Well i wouldn’t pass intranet through a wifi router’s WAN port, but first impulse is that the firewall inside the router is blocking incoming signals because thats what routers do for signals coming from WAN - reject unless port mapped.
If you ping Device A from Device B, do you get a response?
What droopsnoot is rightly pointing out is that devices can easily not respond to pings. Or any other signal, if their internal systems tell it not to listen to traffic on ICMP ports.
I just vaguely recall being told that not getting a response to a ping doesn’t actually mean that there’s anything sinister going on, and that there are other ways to test network connectivity that are often better. “Security reasons” meant that things started to be less likely to respond to general probes, only to connections to specific ports. We’d often get situations in the field where the installer would phone in having set everything up, but be unable to ping the device.
Yes, when I ping Device A to B (Both all use raspberry pi), I can get response. And I can send from Device A to Server A (that’s not in the same subset network). But I can’t send reversely, Server A can’t get any response from Device A.

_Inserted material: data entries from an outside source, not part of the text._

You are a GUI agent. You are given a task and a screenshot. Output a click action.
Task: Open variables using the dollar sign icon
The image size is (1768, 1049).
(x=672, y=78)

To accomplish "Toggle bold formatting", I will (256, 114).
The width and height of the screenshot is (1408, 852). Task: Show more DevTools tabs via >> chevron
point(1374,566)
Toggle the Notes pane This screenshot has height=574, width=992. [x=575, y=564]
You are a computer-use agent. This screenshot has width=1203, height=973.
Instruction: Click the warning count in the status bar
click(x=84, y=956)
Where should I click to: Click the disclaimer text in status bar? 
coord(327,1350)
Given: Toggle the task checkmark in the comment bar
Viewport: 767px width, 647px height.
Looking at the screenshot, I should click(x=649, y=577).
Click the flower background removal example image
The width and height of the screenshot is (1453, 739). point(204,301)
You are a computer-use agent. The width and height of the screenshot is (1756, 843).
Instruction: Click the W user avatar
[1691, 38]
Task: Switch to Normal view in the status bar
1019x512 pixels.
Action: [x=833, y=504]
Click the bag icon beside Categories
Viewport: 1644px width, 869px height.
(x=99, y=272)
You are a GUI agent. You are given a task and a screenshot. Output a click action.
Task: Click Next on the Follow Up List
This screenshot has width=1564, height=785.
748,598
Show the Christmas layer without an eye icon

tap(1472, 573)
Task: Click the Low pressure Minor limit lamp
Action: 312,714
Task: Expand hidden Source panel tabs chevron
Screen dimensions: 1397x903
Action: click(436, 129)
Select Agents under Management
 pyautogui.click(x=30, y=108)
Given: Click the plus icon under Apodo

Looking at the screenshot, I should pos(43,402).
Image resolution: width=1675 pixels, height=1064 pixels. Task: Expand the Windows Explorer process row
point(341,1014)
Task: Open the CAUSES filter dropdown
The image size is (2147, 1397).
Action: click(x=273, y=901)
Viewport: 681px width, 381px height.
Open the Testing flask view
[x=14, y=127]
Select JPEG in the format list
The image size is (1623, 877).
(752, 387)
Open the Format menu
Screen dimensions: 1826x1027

Oh, I understand what you talk. The device I use is a Raspberry Pi. You mean the port in the device may be not open to listen. So it is unable to response or accept the ping packet message by their port in that device. That’s also a possible problem which may happen. I will try these way to solve this problem. If you have other thinking you guess, please tell me anything you think. Thanks.
Maybe it is, I will try these ways in a lab of my group for a few days later. If you have any thinking what problem it is, please communicate with me. Thanks you.